■ **PROBLEM DESCRIPTION**
Please return only the lines from the one holding "2023 (514, 1748)" through the one holding "[Enviar entrada por", exactly as they appear in the records below, both ends included.

(Stored records)

=== Section Start ===

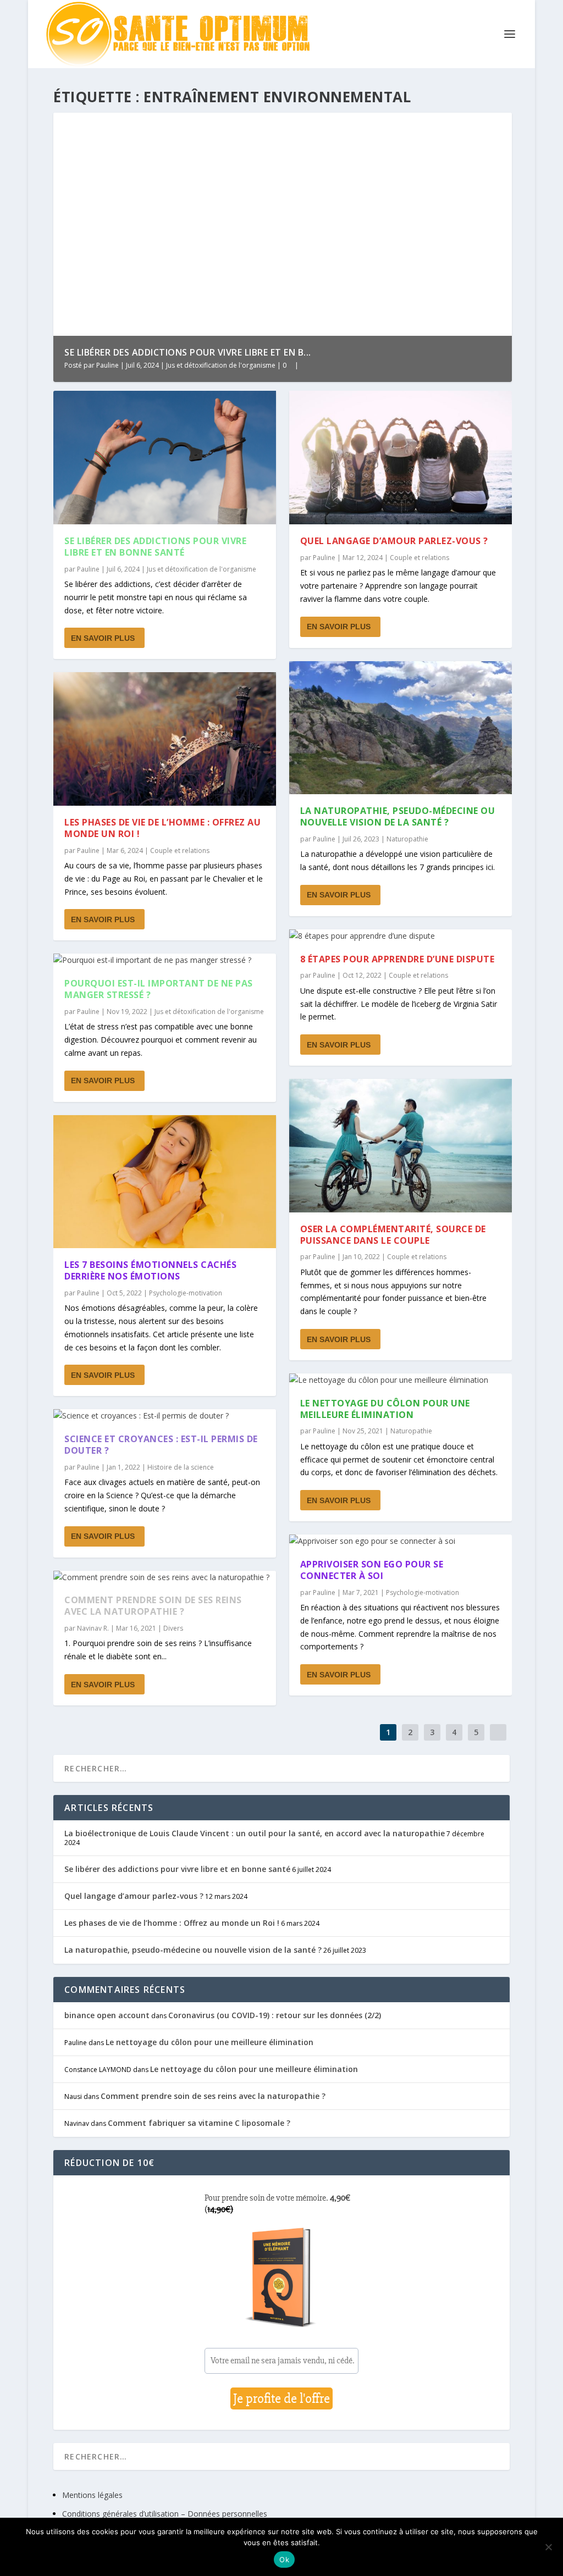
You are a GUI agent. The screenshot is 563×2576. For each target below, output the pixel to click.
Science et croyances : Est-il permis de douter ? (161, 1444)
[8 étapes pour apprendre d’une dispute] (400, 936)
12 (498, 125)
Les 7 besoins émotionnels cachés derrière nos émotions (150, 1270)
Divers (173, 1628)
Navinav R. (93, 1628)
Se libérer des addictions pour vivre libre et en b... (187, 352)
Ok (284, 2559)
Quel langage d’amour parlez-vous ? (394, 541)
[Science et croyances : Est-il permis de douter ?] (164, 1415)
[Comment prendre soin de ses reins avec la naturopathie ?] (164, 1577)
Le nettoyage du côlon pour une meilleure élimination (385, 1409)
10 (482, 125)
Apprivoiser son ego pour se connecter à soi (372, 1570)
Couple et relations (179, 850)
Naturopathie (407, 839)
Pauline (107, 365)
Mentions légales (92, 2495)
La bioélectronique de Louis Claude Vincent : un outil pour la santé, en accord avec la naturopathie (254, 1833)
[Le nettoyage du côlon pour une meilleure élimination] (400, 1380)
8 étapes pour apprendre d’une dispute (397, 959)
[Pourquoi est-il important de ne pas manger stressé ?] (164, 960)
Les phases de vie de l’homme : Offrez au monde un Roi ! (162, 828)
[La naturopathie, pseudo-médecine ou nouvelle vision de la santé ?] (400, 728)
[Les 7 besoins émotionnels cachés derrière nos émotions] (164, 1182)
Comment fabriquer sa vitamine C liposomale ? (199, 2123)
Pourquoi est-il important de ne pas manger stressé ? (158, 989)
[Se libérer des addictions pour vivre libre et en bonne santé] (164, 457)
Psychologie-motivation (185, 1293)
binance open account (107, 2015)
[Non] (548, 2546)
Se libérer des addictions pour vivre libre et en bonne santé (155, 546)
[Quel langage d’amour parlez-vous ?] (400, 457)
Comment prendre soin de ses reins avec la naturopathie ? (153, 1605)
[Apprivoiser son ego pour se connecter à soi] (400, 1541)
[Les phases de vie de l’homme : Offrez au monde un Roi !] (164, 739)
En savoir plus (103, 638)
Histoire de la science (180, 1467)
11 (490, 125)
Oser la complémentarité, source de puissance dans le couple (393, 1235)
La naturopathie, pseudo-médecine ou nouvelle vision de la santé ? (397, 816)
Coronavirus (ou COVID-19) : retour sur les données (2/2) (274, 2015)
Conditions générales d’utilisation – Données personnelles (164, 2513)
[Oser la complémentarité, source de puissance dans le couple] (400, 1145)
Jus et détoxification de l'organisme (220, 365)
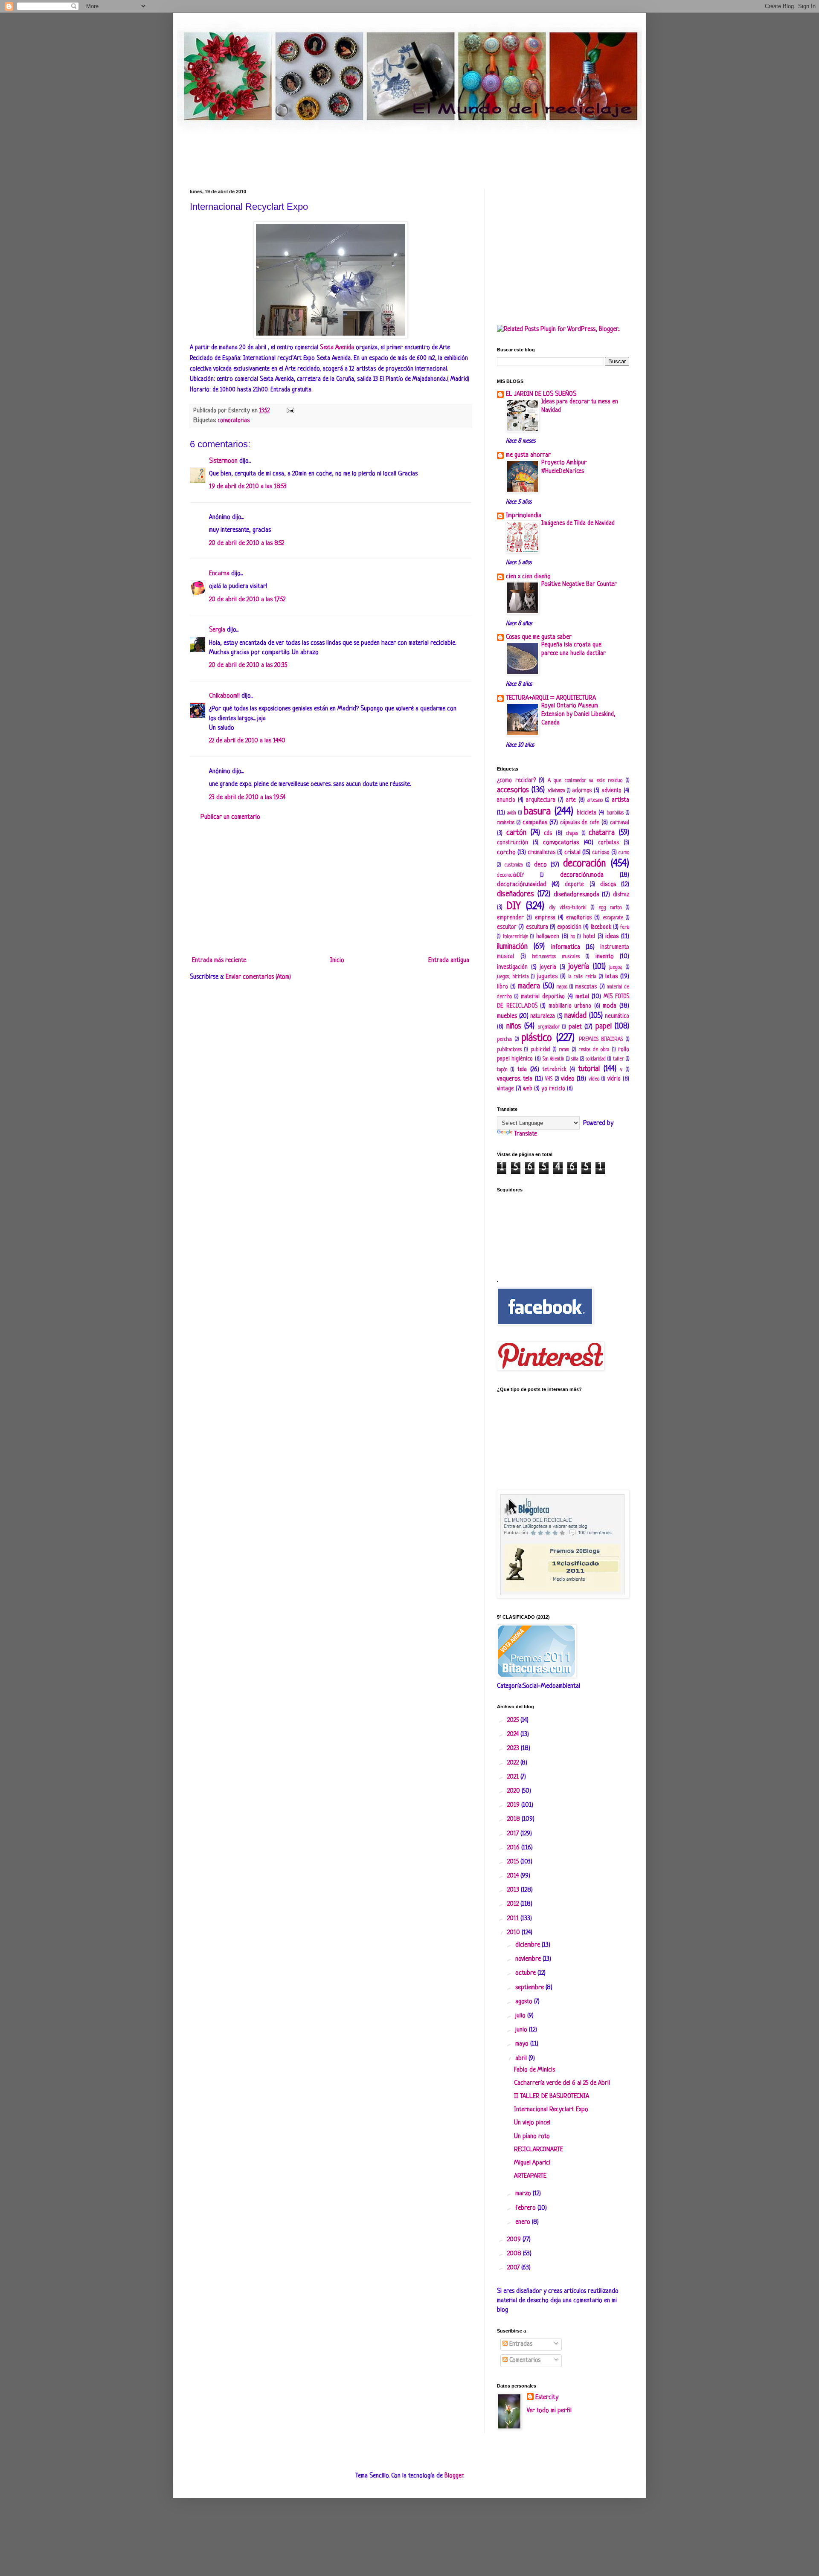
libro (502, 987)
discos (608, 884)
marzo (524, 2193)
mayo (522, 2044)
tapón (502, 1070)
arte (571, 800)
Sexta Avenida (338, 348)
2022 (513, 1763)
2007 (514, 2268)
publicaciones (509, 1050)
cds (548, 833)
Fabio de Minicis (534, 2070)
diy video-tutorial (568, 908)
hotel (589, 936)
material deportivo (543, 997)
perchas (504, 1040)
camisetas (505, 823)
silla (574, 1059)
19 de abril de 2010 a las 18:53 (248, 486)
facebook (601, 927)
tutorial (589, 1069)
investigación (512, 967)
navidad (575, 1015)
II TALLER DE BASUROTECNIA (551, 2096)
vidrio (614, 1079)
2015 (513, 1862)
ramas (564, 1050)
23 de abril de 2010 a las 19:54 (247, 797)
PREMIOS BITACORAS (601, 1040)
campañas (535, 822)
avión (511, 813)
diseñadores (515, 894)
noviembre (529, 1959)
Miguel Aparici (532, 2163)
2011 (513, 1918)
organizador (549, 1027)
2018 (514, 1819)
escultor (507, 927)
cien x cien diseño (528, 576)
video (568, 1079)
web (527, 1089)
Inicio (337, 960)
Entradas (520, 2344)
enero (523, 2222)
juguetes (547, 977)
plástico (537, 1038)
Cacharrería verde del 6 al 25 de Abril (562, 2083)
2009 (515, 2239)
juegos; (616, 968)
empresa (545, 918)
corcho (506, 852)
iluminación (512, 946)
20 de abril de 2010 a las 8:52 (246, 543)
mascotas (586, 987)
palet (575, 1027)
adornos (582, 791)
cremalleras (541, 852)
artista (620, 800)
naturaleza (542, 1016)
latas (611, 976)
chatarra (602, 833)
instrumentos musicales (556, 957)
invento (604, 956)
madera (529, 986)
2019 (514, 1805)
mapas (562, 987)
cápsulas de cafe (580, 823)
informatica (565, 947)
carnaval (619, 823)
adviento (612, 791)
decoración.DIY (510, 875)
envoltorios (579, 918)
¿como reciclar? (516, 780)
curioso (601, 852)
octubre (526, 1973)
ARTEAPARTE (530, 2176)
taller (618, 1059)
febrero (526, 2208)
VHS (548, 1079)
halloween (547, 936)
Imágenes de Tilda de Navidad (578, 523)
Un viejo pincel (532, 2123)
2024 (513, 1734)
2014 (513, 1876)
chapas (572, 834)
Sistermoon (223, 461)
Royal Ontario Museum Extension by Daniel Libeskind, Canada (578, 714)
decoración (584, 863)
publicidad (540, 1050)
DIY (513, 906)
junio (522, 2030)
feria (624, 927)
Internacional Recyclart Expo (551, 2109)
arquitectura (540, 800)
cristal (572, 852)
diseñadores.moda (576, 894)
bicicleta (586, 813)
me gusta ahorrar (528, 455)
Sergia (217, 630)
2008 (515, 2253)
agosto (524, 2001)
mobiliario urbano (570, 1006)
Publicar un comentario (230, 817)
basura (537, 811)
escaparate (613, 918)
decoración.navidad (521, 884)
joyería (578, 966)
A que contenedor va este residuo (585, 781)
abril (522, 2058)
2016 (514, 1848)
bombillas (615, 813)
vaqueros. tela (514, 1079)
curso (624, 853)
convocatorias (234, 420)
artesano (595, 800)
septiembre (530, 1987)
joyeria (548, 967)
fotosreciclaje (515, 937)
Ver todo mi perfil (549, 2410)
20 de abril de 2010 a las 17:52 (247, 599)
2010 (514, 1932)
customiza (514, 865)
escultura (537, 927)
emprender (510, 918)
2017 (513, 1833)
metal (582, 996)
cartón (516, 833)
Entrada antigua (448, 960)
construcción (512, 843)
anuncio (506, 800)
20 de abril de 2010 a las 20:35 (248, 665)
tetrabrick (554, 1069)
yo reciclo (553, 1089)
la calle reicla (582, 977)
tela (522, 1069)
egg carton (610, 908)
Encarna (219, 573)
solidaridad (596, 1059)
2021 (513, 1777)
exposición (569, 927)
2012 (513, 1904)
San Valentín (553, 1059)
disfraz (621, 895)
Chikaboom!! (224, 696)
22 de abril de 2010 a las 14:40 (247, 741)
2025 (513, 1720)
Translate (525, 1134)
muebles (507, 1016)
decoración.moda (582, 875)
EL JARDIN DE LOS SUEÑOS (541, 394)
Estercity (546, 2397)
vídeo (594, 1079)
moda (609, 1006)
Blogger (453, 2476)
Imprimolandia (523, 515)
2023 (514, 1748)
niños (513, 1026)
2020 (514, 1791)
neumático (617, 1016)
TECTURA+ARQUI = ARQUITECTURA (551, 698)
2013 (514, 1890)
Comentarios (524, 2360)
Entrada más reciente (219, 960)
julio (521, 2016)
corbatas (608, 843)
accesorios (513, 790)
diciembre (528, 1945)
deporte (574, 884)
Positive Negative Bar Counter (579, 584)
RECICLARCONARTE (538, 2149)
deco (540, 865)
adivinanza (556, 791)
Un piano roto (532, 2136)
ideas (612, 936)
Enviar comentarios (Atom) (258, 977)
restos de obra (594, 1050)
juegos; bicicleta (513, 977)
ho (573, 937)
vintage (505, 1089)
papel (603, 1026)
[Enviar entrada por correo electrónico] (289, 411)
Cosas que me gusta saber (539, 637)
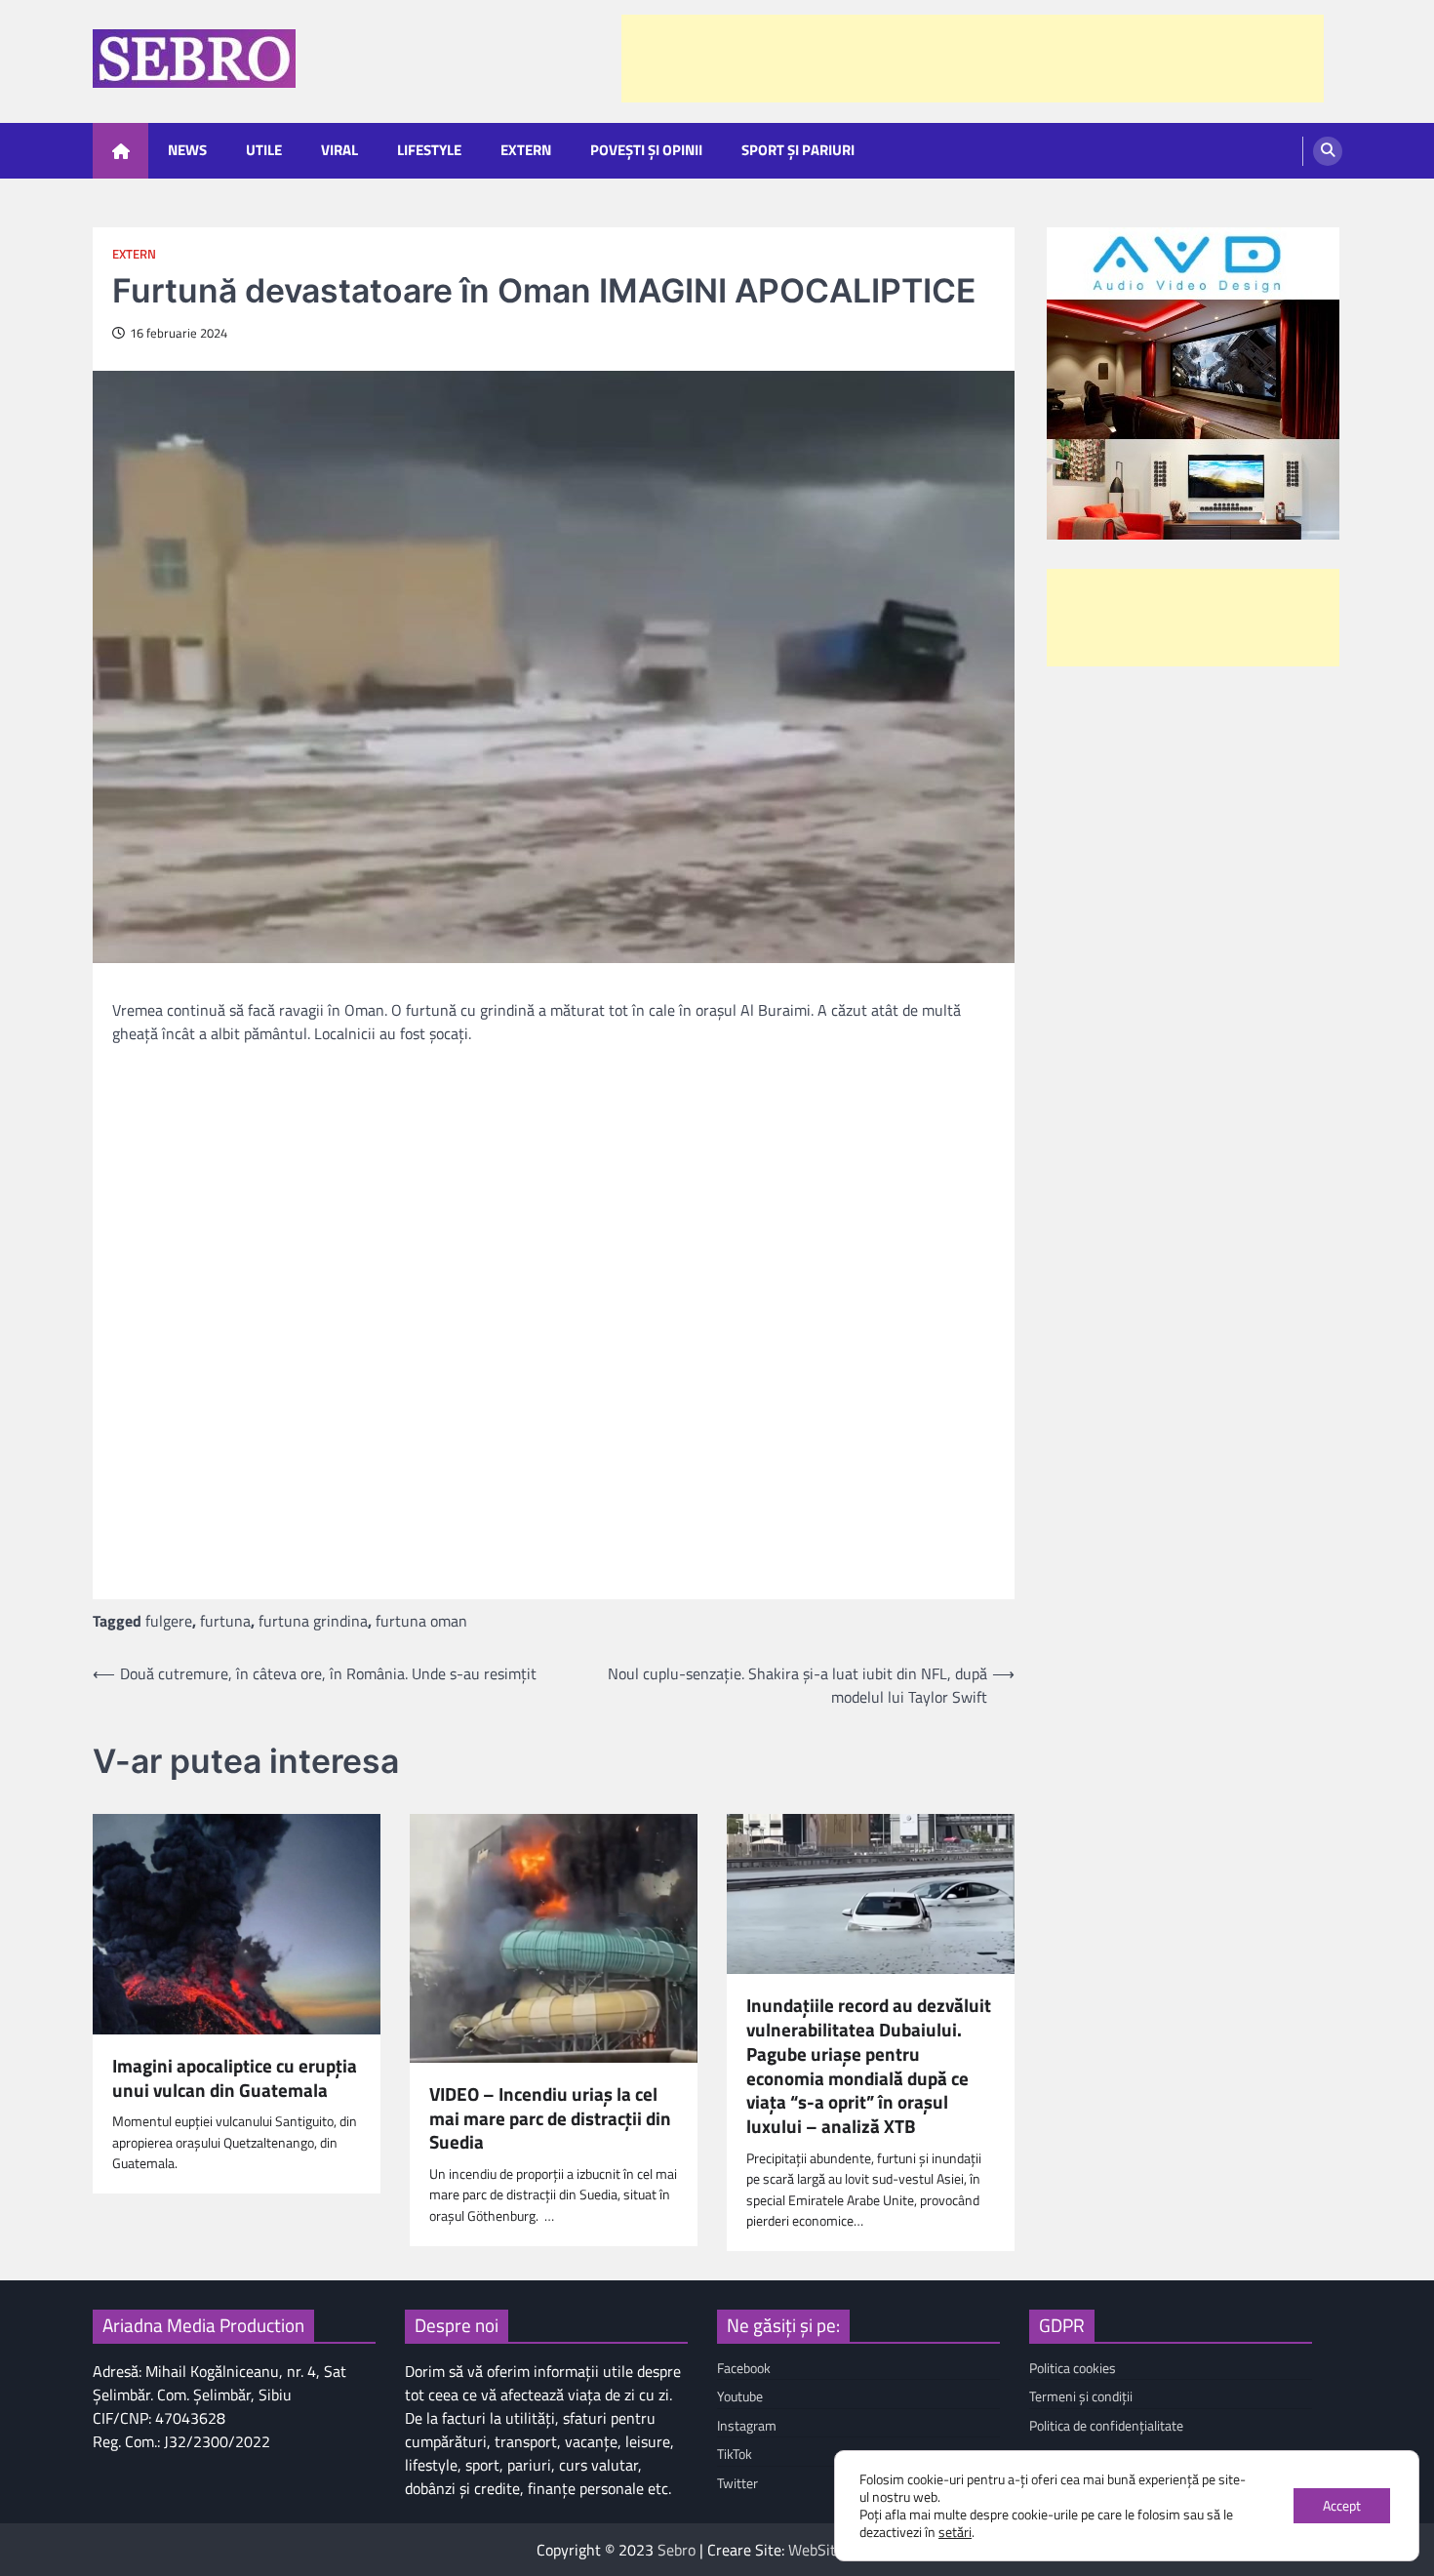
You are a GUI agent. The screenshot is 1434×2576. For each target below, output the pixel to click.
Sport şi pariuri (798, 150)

=== Section End ===

■ **RESULT OF THE TASK**
2023 (514, 1748)
niños (513, 1026)
2020 (514, 1791)
neumático (617, 1016)
TECTURA+ARQUI = ARQUITECTURA (551, 698)
2013 (514, 1890)
Comentarios (524, 2360)
Entrada más reciente (219, 960)
julio (521, 2016)
corbatas (608, 843)
accesorios (513, 790)
diciembre (528, 1945)
deporte (574, 884)
Positive Negative Bar Counter (579, 584)
RECICLARCONARTE (538, 2149)
deco (540, 865)
adivinanza (556, 791)
Un piano roto (532, 2136)
ideas (612, 936)
Enviar comentarios (Atom) (258, 977)
restos de obra (594, 1050)
juegos; bicicleta (513, 977)
ho (573, 937)
vintage (505, 1089)
papel (603, 1026)
[Enviar entrada por correo electrónico] (289, 411)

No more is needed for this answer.